We use our assignments to distinguish ourselves from others, not serve them, especially when the other is a person with whom we fundamentally disagree. In “the culture of shut up,” we would rather silence our opponents than engage—much less, love and serve—them. We refer to “our tribe” and use language like “us” and “them.” We mischaracterize their views, painting them in their worst, not best light.

True Freedom and Courage

The gospel, though, gives us the freedom and courage to serve others, not condemn them, because it shatters any sense of pride and arrogance. When we see that Jesus, the King of kings and the Lord of lords, did not grasp for equality with God, but “emptied himself, by taking the form of a servant, being born in the likeness of men” (Phil. 2:7), we see that assignment is not about honoring or exalting ourselves, but about serving others (see Mark 10:45).

And we serve them no matter how other they are because, in the incarnation, we see that Jesus became the other for us. He left perfect communion with the Father to become man and live among broken, sinful, and rebellious people—people like you and me—so that we might join his family (John 17:1-26). The cross has the power to restore not only our calling with God, but also our assignments with others (Eph. 2:14-16).

This enables us to serve all types of people because, even though our differences may be significant, we do not expect our neighbors to see as we do, because we know that “a person cannot receive even one thing unless it is given him from heaven” (John 3:27). As John Newton writes,

He has graciously accommodated himself to my weakness, borne with my mistakes, and helped me through innumerable prejudices, which, but for his mercy, would have been insuperable hindrances: I have therefore no right to be angry, impatient, or censorious, especially as I have still much to learn, and am so poorly influenced by what I seem to know.

Therefore, we can be committed to civility with all people, as Gerson advises, because we recognize the grace we ourselves have been shown in Christ (Rom. 5:8).
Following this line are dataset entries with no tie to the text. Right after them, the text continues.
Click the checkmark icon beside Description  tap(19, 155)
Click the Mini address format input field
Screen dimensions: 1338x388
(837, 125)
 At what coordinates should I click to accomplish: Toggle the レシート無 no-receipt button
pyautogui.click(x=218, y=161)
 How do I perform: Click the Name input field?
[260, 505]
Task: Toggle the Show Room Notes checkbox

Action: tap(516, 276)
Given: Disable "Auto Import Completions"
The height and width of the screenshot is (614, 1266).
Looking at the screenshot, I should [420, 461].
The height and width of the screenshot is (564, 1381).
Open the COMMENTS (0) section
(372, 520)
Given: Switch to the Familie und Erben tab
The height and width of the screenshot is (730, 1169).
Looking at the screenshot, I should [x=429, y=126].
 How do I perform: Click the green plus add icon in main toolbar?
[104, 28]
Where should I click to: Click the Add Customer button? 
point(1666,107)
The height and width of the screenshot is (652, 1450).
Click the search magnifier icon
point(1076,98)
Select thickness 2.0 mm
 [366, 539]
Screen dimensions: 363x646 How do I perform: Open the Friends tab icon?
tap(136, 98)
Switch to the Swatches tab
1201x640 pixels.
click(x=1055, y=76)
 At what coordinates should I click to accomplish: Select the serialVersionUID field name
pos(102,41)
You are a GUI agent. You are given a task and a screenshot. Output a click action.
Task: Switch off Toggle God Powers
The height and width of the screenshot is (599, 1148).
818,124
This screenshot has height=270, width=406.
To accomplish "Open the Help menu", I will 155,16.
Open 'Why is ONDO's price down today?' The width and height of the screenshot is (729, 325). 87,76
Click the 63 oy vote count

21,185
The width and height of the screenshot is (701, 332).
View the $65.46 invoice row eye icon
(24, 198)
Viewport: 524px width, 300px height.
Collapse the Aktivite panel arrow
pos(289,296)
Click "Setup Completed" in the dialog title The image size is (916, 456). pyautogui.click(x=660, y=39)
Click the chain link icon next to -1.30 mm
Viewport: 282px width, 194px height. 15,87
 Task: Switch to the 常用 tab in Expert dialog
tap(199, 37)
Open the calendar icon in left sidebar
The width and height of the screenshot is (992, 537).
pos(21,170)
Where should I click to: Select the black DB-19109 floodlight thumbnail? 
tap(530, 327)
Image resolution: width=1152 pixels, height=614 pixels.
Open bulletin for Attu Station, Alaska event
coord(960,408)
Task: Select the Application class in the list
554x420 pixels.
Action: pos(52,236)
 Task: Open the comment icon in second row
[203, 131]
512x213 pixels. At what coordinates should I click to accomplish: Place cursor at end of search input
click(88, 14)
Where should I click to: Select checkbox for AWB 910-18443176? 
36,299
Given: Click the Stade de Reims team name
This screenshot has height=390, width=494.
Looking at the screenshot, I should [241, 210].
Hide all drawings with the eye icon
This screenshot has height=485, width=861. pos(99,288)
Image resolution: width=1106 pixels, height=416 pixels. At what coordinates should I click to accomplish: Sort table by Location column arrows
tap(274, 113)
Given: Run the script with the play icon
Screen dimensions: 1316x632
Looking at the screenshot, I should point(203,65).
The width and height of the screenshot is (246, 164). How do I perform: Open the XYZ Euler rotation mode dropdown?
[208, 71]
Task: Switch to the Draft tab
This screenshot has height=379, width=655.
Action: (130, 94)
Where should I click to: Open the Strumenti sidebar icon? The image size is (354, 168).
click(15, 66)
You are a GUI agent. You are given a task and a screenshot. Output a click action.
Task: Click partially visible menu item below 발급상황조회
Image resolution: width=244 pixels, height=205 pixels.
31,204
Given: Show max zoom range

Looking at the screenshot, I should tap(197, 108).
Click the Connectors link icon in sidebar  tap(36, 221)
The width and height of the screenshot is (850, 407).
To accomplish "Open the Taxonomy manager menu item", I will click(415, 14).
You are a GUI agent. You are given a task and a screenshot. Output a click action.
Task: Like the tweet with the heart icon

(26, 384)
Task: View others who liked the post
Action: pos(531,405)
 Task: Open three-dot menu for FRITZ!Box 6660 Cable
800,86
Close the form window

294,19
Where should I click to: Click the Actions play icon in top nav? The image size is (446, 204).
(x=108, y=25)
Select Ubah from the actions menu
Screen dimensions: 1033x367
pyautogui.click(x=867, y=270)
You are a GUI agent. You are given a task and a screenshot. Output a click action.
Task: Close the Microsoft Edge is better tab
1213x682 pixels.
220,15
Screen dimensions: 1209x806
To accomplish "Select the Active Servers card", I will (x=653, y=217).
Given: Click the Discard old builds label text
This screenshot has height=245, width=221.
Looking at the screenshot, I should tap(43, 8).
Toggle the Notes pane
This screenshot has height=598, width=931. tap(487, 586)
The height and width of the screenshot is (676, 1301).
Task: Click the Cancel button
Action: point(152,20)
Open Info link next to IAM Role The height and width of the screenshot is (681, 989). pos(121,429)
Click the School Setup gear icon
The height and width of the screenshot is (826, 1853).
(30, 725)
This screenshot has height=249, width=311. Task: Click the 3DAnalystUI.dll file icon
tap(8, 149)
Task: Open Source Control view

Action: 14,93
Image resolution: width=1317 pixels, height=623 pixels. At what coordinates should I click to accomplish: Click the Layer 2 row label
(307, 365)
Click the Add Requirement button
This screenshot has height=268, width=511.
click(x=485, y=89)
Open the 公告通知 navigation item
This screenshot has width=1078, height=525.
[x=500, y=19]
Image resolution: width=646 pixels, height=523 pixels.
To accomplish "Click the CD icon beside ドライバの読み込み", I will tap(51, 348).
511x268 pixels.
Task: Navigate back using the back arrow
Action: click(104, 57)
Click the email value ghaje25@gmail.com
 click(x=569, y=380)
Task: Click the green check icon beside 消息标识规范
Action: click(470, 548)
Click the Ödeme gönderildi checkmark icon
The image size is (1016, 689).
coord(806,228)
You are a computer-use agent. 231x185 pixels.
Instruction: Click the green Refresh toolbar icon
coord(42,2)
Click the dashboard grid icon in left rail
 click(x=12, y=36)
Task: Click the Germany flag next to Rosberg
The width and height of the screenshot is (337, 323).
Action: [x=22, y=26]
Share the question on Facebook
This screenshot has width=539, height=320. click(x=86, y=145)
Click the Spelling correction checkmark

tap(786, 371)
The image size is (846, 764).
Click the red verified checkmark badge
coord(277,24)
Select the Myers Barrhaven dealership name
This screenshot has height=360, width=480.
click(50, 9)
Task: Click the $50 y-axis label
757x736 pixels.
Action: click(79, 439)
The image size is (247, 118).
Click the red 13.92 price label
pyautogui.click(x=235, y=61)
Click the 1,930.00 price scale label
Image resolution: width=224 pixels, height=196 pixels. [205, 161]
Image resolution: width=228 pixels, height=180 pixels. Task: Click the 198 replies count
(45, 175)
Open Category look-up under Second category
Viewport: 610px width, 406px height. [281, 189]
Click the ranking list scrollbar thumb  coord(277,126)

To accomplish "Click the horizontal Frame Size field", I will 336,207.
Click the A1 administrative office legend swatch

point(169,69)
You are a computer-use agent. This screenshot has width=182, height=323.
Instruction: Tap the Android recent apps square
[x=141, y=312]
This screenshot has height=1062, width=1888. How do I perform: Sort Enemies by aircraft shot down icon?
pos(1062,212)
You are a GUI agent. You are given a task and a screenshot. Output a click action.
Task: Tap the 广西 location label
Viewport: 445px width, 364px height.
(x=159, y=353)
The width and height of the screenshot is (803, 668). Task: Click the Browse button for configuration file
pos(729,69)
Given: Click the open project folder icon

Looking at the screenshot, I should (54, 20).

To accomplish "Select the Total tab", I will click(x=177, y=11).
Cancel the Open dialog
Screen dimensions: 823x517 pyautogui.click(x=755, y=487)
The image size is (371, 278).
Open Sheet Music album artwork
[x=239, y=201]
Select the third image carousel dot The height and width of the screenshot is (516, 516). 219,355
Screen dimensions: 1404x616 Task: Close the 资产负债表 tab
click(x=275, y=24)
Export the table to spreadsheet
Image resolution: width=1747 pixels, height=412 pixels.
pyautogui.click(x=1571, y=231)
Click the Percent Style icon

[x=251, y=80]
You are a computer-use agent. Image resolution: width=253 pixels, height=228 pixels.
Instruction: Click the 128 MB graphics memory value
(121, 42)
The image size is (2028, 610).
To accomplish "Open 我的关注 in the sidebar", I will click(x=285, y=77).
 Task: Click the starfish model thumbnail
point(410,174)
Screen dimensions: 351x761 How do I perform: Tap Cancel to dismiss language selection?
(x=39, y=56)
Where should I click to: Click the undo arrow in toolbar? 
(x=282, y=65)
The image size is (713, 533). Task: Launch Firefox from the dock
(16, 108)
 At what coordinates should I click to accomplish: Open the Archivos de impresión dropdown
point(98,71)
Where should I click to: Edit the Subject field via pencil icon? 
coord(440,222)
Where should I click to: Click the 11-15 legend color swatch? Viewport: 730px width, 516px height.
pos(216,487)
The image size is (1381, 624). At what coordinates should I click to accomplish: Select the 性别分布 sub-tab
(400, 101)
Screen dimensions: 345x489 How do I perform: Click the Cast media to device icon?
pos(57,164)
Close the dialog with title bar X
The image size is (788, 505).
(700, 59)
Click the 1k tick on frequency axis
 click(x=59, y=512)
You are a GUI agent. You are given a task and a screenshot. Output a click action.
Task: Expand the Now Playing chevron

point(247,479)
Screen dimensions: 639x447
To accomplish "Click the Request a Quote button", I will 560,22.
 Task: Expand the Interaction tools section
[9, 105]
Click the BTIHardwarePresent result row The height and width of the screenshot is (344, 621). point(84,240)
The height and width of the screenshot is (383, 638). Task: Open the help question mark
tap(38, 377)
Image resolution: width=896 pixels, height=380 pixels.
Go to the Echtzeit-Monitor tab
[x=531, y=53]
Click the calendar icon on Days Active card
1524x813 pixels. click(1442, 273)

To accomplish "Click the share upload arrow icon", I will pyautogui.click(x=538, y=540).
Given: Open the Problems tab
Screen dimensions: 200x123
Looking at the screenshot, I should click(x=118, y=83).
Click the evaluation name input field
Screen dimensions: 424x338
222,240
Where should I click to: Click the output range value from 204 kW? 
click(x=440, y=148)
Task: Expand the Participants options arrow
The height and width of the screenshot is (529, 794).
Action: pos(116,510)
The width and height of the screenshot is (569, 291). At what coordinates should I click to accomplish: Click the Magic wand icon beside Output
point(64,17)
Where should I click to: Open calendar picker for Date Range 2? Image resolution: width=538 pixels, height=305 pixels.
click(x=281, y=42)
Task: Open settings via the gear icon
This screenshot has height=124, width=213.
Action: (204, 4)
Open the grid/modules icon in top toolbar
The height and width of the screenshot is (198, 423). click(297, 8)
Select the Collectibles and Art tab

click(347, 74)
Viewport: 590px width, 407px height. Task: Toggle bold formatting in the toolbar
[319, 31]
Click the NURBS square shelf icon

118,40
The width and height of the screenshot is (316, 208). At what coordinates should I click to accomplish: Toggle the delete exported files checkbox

We can be passionate about the common good because God’s providence is our hope (Eph. 1:3-14). And we can believe in institutional religious freedom for the benefit of everyone, including non-Christian faiths, because we know that no one is converted through the power of the state, but only through the power of the Spirit (John 16:13).

The good news of Jesus Christ gives us the humility to love others in a pluralistic culture because it is more than mere advice calling us to civility. As Thomas Watson once said, “If civility were sufficient to salvation, Christ need not have died.” The gospel is power (Rom. 1:16). It gives us the freedom and courage to lay down our lives in service to others because we know that, hidden in Christ, we will be lifted up once again (Col. 3:3-4).